═════ GIVEN PASSAGE ═════

Re: [PATCH v3 1/1] mm: page_alloc: skip over regions of invalid pfns on UMA

From: Eugeniu Rosca
Date: Sat Feb 03 2018 - 07:45:03 EST


Hello Michal,

On Mon, Jan 29, 2018 at 07:47:46PM +0100, Michal Hocko wrote:
> On Wed 24-01-18 15:35:45, Eugeniu Rosca wrote:
> [...]
> > diff --git a/mm/page_alloc.c b/mm/page_alloc.c
> > index 76c9688b6a0a..4a3d5936a9a0 100644
> > --- a/mm/page_alloc.c
> > +++ b/mm/page_alloc.c
> > @@ -5344,14 +5344,12 @@ void __meminit memmap_init_zone(unsigned long size, int nid, unsigned long zone,
> > goto not_early;
> >
> > if (!early_pfn_valid(pfn)) {
> > -#ifdef CONFIG_HAVE_MEMBLOCK_NODE_MAP
> > /*
> > * Skip to the pfn preceding the next valid one (or
> > * end_pfn), such that we hit a valid pfn (or end_pfn)
> > * on our next iteration of the loop.
> > */
> > pfn = memblock_next_valid_pfn(pfn, end_pfn) - 1;
> > -#endif
> > continue;
>
> Wouldn't it be just simpler to have ifdef CONFIG_HAVE_MEMBLOCK rather
> than define memblock_next_valid_pfn for !HAVE_MEMBLOCK and then do the
> (pfn + 1 ) - 1 games.

This sounds to me like you prefer the earlier v2 of this patch.

To my understanding, the difference between v2 and v3 is mainly
meaningful for architectures which don't define CONFIG_HAVE_MEMBLOCK.
One of them is ARCH=tile (for which kbuild test robot reported a compile
failure for v1 of my patch). Out of curiosity, I compiled
mm/page_alloc.o for ARCH=tile using [PATCH v2] and [PATCH v3], then
disassembled the objects using `objdump -D` and compared the results.

What I see is that the disassembled versions of memmap_init_zone()

═════ RECORDED INFORMATION ═════

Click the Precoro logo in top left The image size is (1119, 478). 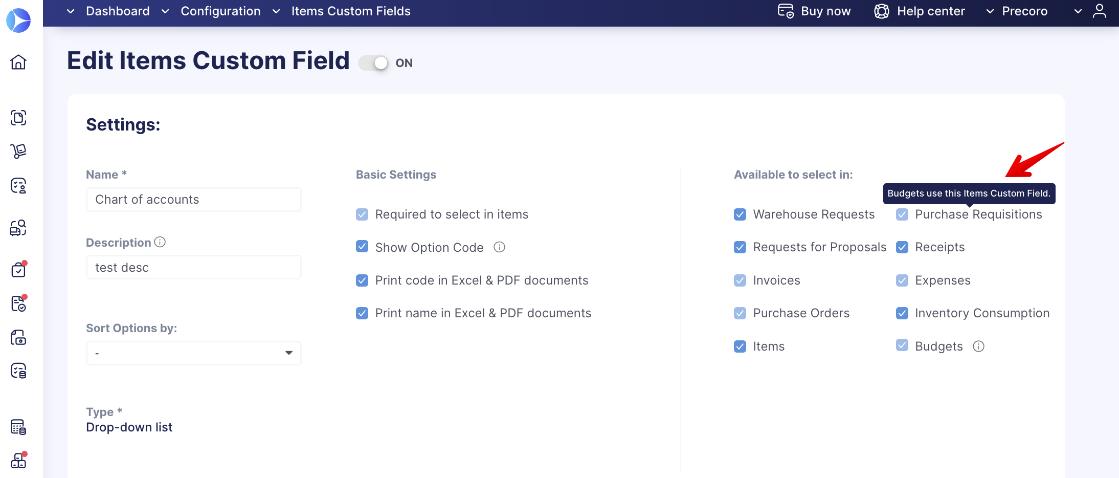coord(19,20)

═════

TASK INSTRUCTIONS
Copy word for word the part of the mailing-list reply above that lies between "This sounds to" and "versions of memmap_init_zone()", inclusive.

FINISHED ANSWER
This sounds to me like you prefer the earlier v2 of this patch.

To my understanding, the difference between v2 and v3 is mainly
meaningful for architectures which don't define CONFIG_HAVE_MEMBLOCK.
One of them is ARCH=tile (for which kbuild test robot reported a compile
failure for v1 of my patch). Out of curiosity, I compiled
mm/page_alloc.o for ARCH=tile using [PATCH v2] and [PATCH v3], then
disassembled the objects using `objdump -D` and compared the results.

What I see is that the disassembled versions of memmap_init_zone()